A **Run** is a single execution of an [Agent](/concepts/agents). When you assign a task to an agent by providing it with specific inputs, you initiate a run. The run represents the entire lifecycle of that task, from starting the process to delivering the final result.

Each run is a distinct, logged instance of an agent's work, allowing you to track and analyze its performance on a case-by-case basis. Runs are tied to a specific [agent revision](/concepts/versioning), ensuring consistent and reproducible execution.

### The Anatomy of a Run

* **Input**: Every run begins with an `input`, which is a JSON object that conforms to the agent's defined `inputSchema`. This input provides the specific data and parameters the agent needs to complete its task. For example, if you have a research agent, the input might be `{"topic": "AI in healthcare"}`. [Learn more about how to define and use Inputs](/concepts/inputs).
* **Agent Revision**: Each run executes against a specific agent revision. By default, runs use the published revision, but you can specify any revision ID to test draft changes or reproduce historical results.
* **Status**: A run progresses through several statuses:
  * `pending`: The run has been created but has not yet started.
  * `running`: The agent is actively working on the task.
  * `done`: The agent has successfully completed the task.
  * `error`: The run failed due to an error.
* **Events**: During a run, the agent emits a series of `events` that provide a real-time log of its thought process and actions. These events include `planning`, `reasoning`, and `tool_call`, giving you full visibility into how the agent is working towards its goal.
* **Result**: Once a run is complete, it produces a `resultData`. This can be a text `document` or a structured `json` object, depending on the agent's configuration. If the agent used research tools, the result will also include a list of sources it consulted.
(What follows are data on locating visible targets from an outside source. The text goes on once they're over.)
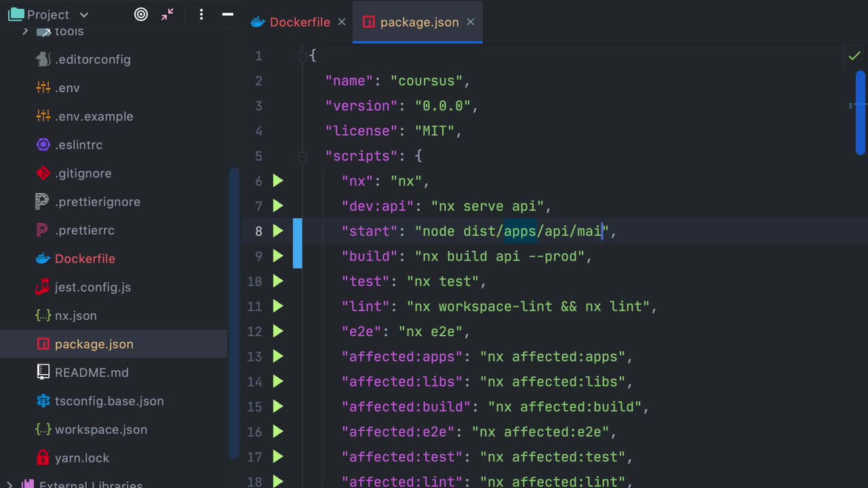Viewport: 868px width, 488px height.
Task: Hide the Project tool window with minimize icon
Action: (228, 14)
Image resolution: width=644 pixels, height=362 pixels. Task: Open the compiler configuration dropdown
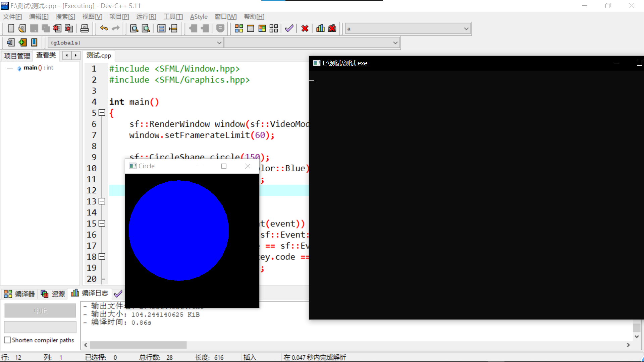point(466,28)

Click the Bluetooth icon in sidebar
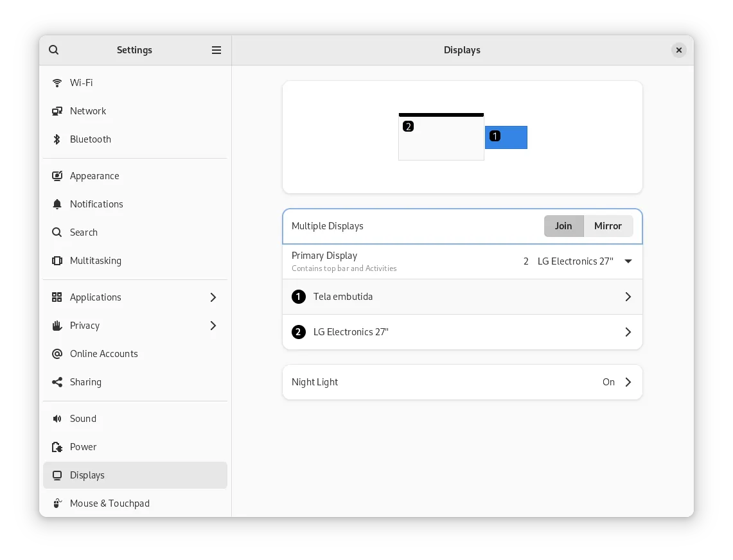coord(57,139)
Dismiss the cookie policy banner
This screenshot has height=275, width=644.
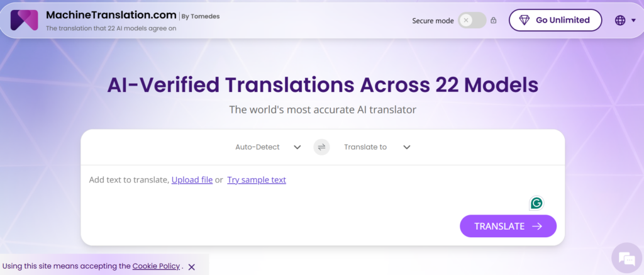coord(192,267)
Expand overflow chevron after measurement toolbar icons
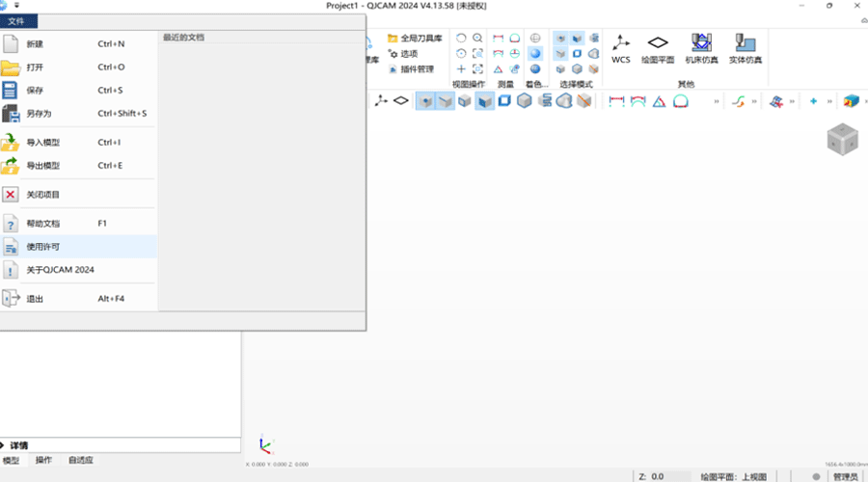 [716, 101]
### Why are Runs Important?

Runs are essential for several reasons:

* **Traceability**: They provide a complete audit trail of an agent's activity. You can see exactly what an agent did, what tools it used, and how it arrived at its conclusions.
* **Debugging**: When a run fails or produces unexpected results, the detailed event log is invaluable for debugging. You can pinpoint the exact step where things went wrong.
* **Performance Monitoring**: By analyzing multiple runs, you can evaluate an agent's consistency and accuracy over time, helping you identify opportunities for improvement.
* **Scalability**: An agent can be run many times in parallel with different inputs, allowing you to automate tasks at a massive scale. Each run is an independent process.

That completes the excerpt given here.